BRIEF DESCRIPTION OF THE DRAWINGS

[0033] FIG. 1 illustrates a membrane separation unit according to an embodiment of the present invention.

[0034] FIG. 2 illustrates an arrangement of membrane separation units according to an embodiment of the present invention.

[0035] In the figures explained below, identical components are provided with identical reference signs and are not explained repeatedly for the sake of clarity. This also applies to components of different design but fulfilling the same purpose.

DETAILED DESCRIPTION OF THE DRAWINGS

[0036] FIG. 1 illustrates, in a highly simplified schematic way, a membrane separation unit according to a particularly preferred embodiment of the present invention, which is designated as a whole by 10.

[0037] The membrane separation unit 10 shown in FIG. 1 comprises a pressure vessel 11 which encloses a pressurizable internal space. A membrane arrangement 12 is provided in the internal space and thus inside the pressure vessel 11, which membrane arrangement can be designed in different ways, as explained above.

[0038] An inlet nozzle 13 for a feed gas mixture (feed) F is provided for charging the membrane separation unit 10 with the corresponding feed gas mixture F. Furthermore, the membrane separation unit 10 has an outlet nozzle 14 for a permeate P and an outlet nozzle 15 for a retentate R. FIG. 1 additionally illustrates an inlet nozzle 16 for a purge gas S, which does not necessarily have to be present.

[0039] In the embodiment of the present invention illustrated in FIG. 1, measurement means 17, 18 in the form of corresponding sensors are provided inside the inlet nozzle 13 in the pressure vessel 11 and inside the outlet nozzle 14 for the permeate P, respectively. Another measurement means 19 in the form of a corresponding sensor is provided at the outlet nozzle 14 for the permeate P.

[0040] The measurement means 17 and 18 illustrated here are pressure sensors for detecting a transmembrane pressure or respective pressure values on both sides of the membrane arrangement 12, whereas the measurement means 19 can in particular be designed as a temperature sensor. In a corresponding membrane separation unit 10, not all of the measurement means shown need to be present and additional measurement means can be present, which can be arranged at any different locations.

[0041] Said measurement means 17, 18, 19 are connected via wireless or wired communication links 171, 181 and 191 to a documentation unit 20 which is designed to evaluate and/or store the parameters relevant to operation acquired via the measurement means 17, 18 and 19. In this case, the documentation unit 20 is attached, in particular, to the pressure vessel 11 or inside the pressure vessel 11 and permanently connected thereto. With regard to the functionality of the membrane separation unit 10 shown in FIG. 1, reference is expressly made to the above explanations. The documentation unit 20 comprises, in particular, a data remote transmission module 21 or a remotely readable storage device 21.

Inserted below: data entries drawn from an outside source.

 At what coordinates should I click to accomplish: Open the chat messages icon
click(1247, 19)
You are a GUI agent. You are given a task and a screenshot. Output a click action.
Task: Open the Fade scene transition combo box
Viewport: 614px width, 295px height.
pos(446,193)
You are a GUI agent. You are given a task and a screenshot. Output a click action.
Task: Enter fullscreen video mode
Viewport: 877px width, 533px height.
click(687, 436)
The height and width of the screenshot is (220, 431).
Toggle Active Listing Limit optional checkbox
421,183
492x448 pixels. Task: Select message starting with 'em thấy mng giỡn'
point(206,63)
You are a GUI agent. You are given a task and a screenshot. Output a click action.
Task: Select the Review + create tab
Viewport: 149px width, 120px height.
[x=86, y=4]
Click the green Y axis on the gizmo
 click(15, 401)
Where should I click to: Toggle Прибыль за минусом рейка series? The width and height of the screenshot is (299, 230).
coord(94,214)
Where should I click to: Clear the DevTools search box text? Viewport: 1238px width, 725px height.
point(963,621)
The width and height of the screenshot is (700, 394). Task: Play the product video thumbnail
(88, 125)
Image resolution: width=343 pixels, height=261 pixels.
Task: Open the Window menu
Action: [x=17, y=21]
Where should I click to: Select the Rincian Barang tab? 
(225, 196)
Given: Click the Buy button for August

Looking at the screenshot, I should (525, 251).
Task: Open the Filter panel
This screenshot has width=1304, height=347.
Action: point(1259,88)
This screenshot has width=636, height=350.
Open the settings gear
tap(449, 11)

[0042] FIG. 2 shows an arrangement of a plurality of membrane separation units 10, in this case of identical design, which are designed according to an embodiment of the invention and have already been explained with respect to FIG. 1, the arrangement being designated as a whole by 100.

[0043] A feed gas stream F is distributed between the membrane separation units 10 and fed into the membrane separation units 10 via the inlet nozzles 13 not illustrated separately here. Accordingly, a permeate stream is respectively extracted from the membrane separation units 10 via the removal nozzles for permeate, not illustrated separately here, and combined to form a permeate collection stream P. The same applies to a retentate collection stream R, which is formed from retentate removed via the removal nozzles 15.

[0044] Furthermore, a measurement means 19 is illustrated in each case at the permeate outlet nozzles in the arrangement 100 according to FIG. 2, which measurement means is designed here as a temperature sensor. By means of a central evaluation unit 30, temperature values can be detected centrally and subjected to a comparative evaluation, as already explained above. The same applies to values of the measurement means 17 and (not shown) 18.